Tierce Opposition Against International Arbitral Awards – Story of Non-Signatories Recent Decisions of the Tribunal de Grande Instance de Paris and the Cour Constitutionelle Belge

Introduction. It has been said and repeated over and over again: The arbitration is a creature of contract. A person, legal or natural, may be compelled to arbitrate only if that person consented to arbitration. No matter how often said and repeated, the international arbitration practice tells another story with almost the same amount of enthusiasm: Story of non-signatories – of those who did not sign the arbitration agreement but are somewhat affected by the results of it. Courts, arbitral tribunals, and scholars came up with different theories either to justify or to reject the extension of the arbitration agreement to those non-signatories.[1] An extensive legal literature on the issue of when and how a non-signatory may be forced to arbitrate, or force the signatories to arbitration agreement to arbitrate with the non-signatory itself, exists and continues to expand. However, the concern is not limited to the non-signatory initiating or participating in the arbitration. Despite attracting much less attention, the issue is also whether a non-signatory has any means to avoid the negative effects of an award rendered in an arbitral proceeding to which it was not party.[2] Two recent decisions from two different European countries – Belgium and France – recently opened a path for the non-signatories to initiate the extraordinary recourse of “tierce opposition” (third party opposition) either to challenge the international arbitration award itself or the court decision enforcing that award.

Belgian Decision. First, by a judgment of February 16, 2017, the Belgian Constitutional Court found that Article 1122 of the Belgian Judicial Code (JC)[3] was in violation of the Belgian Constitution in that it limited the tierce opposition to national court judgments and excluded arbitral awards. The Belgian Constitutional Court based its decision on the principles of equality and non-discrimination.[4]

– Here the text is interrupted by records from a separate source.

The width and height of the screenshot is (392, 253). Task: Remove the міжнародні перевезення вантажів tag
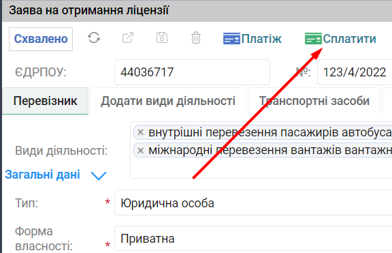140,150
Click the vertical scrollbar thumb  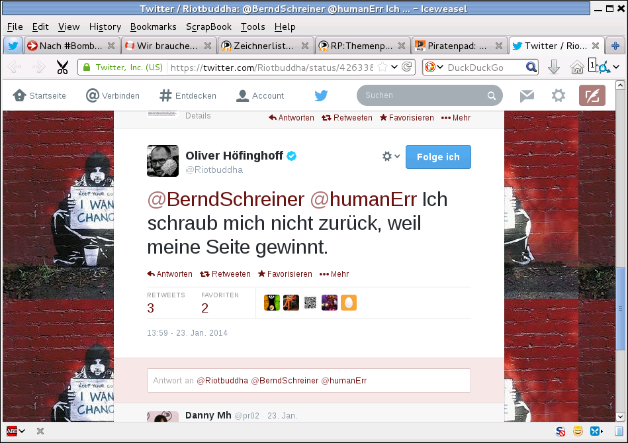point(620,308)
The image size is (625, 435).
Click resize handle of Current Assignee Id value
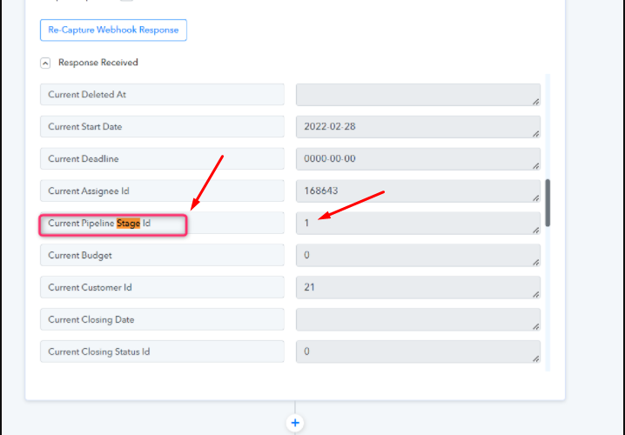[x=535, y=198]
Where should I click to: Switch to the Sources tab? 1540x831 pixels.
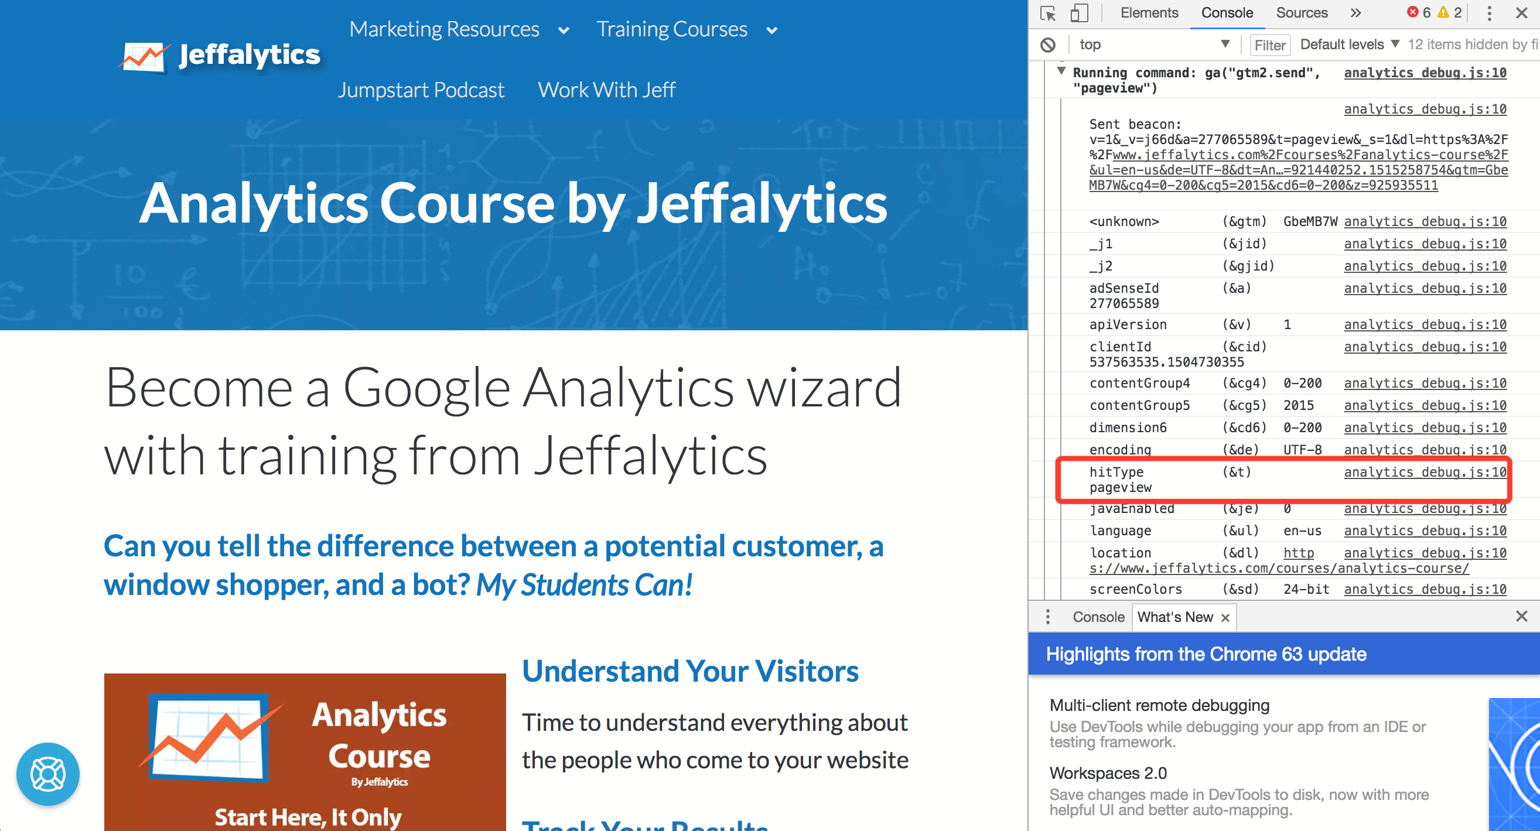click(x=1301, y=13)
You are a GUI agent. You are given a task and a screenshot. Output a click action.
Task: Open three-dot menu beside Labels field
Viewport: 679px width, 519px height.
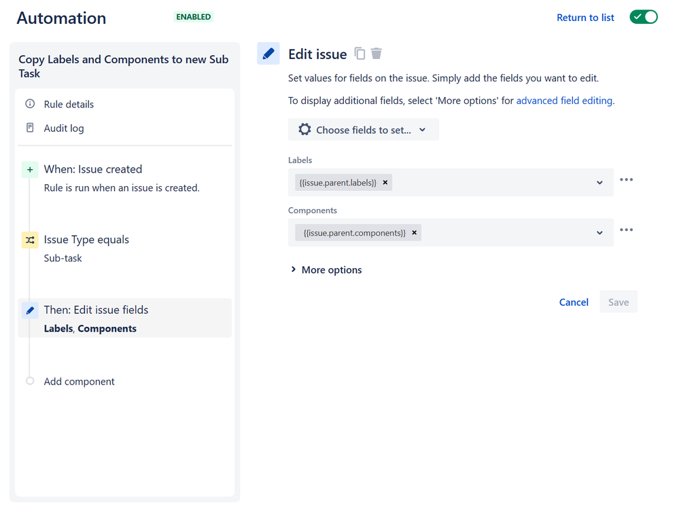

In this case, a Greek company had initiated, before the Court of first instance francophone of Brussels, a tierce opposition for the annulment of an international arbitral award rendered by an ICC arbitration tribunal. One of the parties to the arbitral award challenged the admissibility of the action on the basis that the Greek company had not been party to the arbitration proceedings. The Court decided that the tierce opposition was prima facie not admissible, because the law did not provide for the possibility of tierce opposition against arbitral awards. However, the Court opined that there were sufficient elements that let the Court to refer the question to the Belgian Constitutional Court.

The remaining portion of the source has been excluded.